Legislative panel recommends crackdown on synthetic drugs
Published 12:16 pm Thursday, January 30, 2014
ST. PAUL — A legislative panel on Wednesday recommended that Minnesota lawmakers give the state Board of Pharmacy the power to order businesses to stop selling synthetic drugs.
The panel also proposed a statewide educational campaign on synthetic drugs, expanded drug definitions and training for prosecutors. It also recommended giving the Board of Pharmacy the authority to add products to Minnesota’s list of banned drugs.
Members of the House Select Committee on Controlled Substances and Synthetic Drugs released the report Wednesday to give lawmakers time to consider it during the upcoming legislative session.
The panel began its work last year, soon after authorities shut down the Duluth head shop known as the Last Place on Earth and prosecuted its owner for selling banned synthetic drugs.
Despite recent efforts to toughen state drug laws, the problems associated with products such as bath salts and synthetic marijuana continue to grow, said state Rep. Erik Simonson, DFL-Duluth, who chairs the committee. Simonson said a different approach is needed.
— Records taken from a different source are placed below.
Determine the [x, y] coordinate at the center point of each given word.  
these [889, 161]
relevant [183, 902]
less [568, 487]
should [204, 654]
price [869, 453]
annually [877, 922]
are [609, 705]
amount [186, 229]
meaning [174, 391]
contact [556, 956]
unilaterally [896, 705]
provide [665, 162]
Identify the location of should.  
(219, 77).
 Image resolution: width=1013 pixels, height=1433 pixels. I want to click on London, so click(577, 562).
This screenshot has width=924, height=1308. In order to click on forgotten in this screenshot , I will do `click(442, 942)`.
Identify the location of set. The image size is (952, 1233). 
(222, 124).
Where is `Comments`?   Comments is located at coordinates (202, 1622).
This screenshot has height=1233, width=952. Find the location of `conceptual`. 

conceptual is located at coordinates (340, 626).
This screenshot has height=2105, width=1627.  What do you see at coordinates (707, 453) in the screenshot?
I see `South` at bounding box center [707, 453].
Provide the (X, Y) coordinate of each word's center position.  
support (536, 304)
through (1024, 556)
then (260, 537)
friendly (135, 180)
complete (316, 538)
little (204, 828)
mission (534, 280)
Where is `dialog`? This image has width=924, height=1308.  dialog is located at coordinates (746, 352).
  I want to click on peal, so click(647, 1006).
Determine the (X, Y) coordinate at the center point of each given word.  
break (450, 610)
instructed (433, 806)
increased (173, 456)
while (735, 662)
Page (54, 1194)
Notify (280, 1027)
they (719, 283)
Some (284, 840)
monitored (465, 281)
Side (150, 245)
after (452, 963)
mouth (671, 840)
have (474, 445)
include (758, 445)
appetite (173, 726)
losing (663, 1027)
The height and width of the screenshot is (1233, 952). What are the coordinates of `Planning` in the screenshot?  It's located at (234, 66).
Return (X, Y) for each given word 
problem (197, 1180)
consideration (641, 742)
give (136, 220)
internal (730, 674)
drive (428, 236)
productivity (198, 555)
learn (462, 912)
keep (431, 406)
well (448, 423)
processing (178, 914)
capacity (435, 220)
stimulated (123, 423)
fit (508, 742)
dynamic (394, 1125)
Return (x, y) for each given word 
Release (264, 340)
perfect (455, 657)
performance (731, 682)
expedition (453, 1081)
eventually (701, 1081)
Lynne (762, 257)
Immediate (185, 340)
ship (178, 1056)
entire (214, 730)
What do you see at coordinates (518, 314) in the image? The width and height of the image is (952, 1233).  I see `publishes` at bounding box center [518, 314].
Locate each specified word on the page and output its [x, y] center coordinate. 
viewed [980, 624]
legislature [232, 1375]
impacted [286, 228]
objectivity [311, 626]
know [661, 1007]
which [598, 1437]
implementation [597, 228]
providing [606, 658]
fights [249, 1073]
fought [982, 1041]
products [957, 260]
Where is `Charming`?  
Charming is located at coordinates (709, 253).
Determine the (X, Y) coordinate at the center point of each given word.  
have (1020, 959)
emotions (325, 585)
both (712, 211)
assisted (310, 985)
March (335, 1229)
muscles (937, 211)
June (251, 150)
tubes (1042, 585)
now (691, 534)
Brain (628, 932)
“Essentially what we need to do is put another tool or two into the toolbox to give law enforcement and prosecutors a better opportunity to control this problem in their own communities,” he said.
Another recommendation would expand the definition of “drug” in state law to include any compound or substance that induces an effect “substantially similar” to a known illegal drug.
Minnesota Attorney General Lori Swanson said the makers of synthetic drugs have avoided prosecution by simply adjusting their formulas.
“It really became a game of Whac-A-Mole, where as soon as a compound was listed as a named substance and a banned controlled substance, the suppliers would just slightly tweak it to alter its chemical structure,” Swanson said. “Then it would stay off the list. Then the Legislature and the Board of Pharmacy would name new compounds, and on and on it went, as the industry and the sellers tried to get ahead of the laws.”
Lynn Habhegger of Carlton told lawmakers how her son, Corey, overdosed in 2011 on the bath salts he purchased at the Last Place on Earth. She said her son suffered permanent brain damage.
“Corey didn’t lose his life to synthetic drugs,” Habhegger said. “He lost his mind to them, and ultimately we have lost our son and the man he could have become. Corey will never be able to hold a job, go to college, have a profession, serve his country, get married or have a family.”